If the name Don Bessent doesn't ring a bell, you're not alone. I thought I knew a bit about the 'Boys of Summer' era Dodgers but I can't place this guy. And I feel guilty because every thing I read says he was a pretty fair reliever during his career for the Dodgers in Brooklyn, particularly in the Bums' World Series season of 1955 and 1956.

The numbers show Bessent (his actual first name is 'Fred' btw... note his card-front sig) pitched well in both of those Series', getting a ring in '55 and a win in '56. He was less effective in his next two seasons and ended up pitching in the Dodgers, Indians and Orioles systems until he left the game in 1962. By the time this card was issued he had made his last pitch in the majors. 

Bessent went on to become a State Representative in his native Florida after retirement. He died of alcohol poisoning at the age of 59 while parked outside a Jacksonville fast food spot. That fact, and his nickname (The Weasel), deserve some further homework. 

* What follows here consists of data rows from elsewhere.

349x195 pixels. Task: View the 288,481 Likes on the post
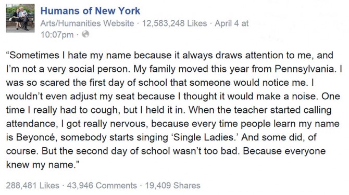click(x=33, y=185)
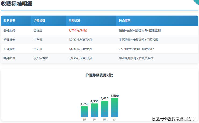This screenshot has width=199, height=123.
Task: Select the 5,000-6,000元/月 price cell
Action: click(x=80, y=58)
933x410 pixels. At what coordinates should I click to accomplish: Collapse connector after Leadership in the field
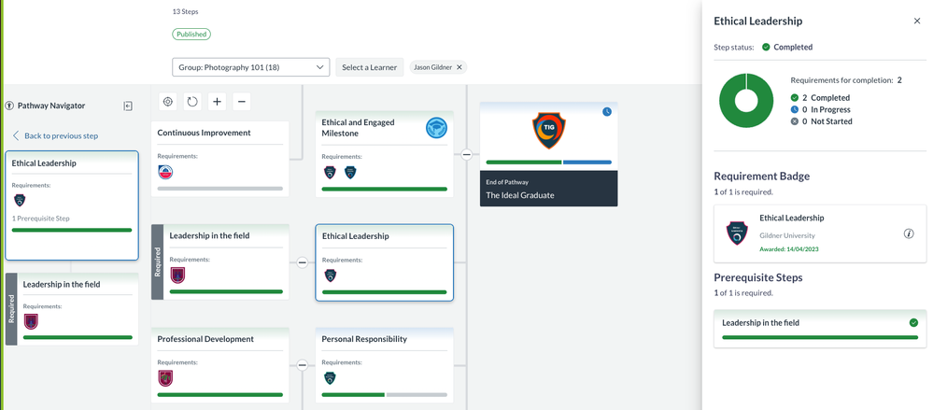click(x=302, y=263)
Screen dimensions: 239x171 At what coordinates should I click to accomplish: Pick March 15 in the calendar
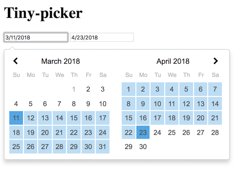74,118
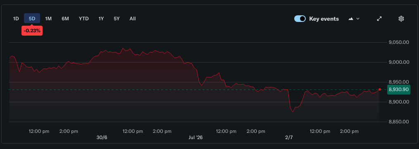
Task: Select the 1D time range
Action: click(16, 19)
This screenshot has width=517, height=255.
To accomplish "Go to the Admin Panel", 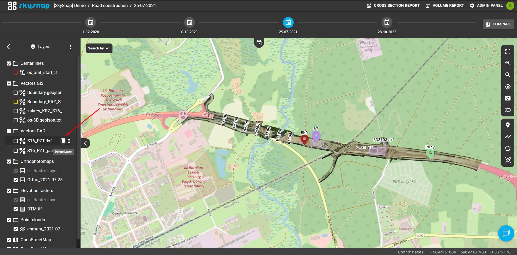I will pyautogui.click(x=486, y=5).
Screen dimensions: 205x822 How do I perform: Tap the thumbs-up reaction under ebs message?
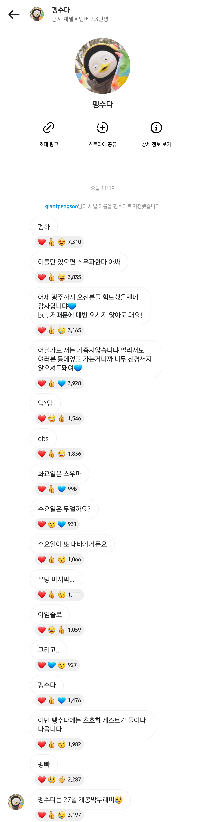point(52,453)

Any Dodger fans out there? What say you, Night Owl? You know anything about this guy?

Saturday, March 3, 2012

#363 Curt Flood

Editorial note: I'm back after a hiatus that was the result of blog burnout, fantasy football season and scanner problems. I plan to resume posting cards from my 1959 Topps collection on a regular basis but the daily postings are a thing of the past. Putting up a post every day became a problem at times. I will do my best to post several cards each week. The write-ups will vary from detailed to cursory depending on the card and my available time.  -Bob

This off-center, scuffed and blemished copy of Curt Flood's '59 card doesn't do his career justice. Mention his name to a baseball fan my age and most will think of his pioneering stance that challenged and forever changed baseball's established way of doing business. You can read about that aspect of Flood's legacy here at the Baseball Reliquary site in a short but well done article.

After coming up with the Reds in 1956 Flood spent 12 full seasons as an outstanding player for the St. Louis Cardinals ending with a trade to the Phillies in 1970 that sparked his crusade to overturn the reserve clause. Except for a brief tenure with the Senators in 1971 the sport was done with him.

Along the way Flood won 7 Gold Gloves as the Cardinals' centerfielder, made three All Star squads and accumulated MVP votes from '63 thru '68. A career .293 hitter, Flood won World Series rings with the Cards in '64 and '67, coming close again in 1968.

Flood died of throat cancer in 1997.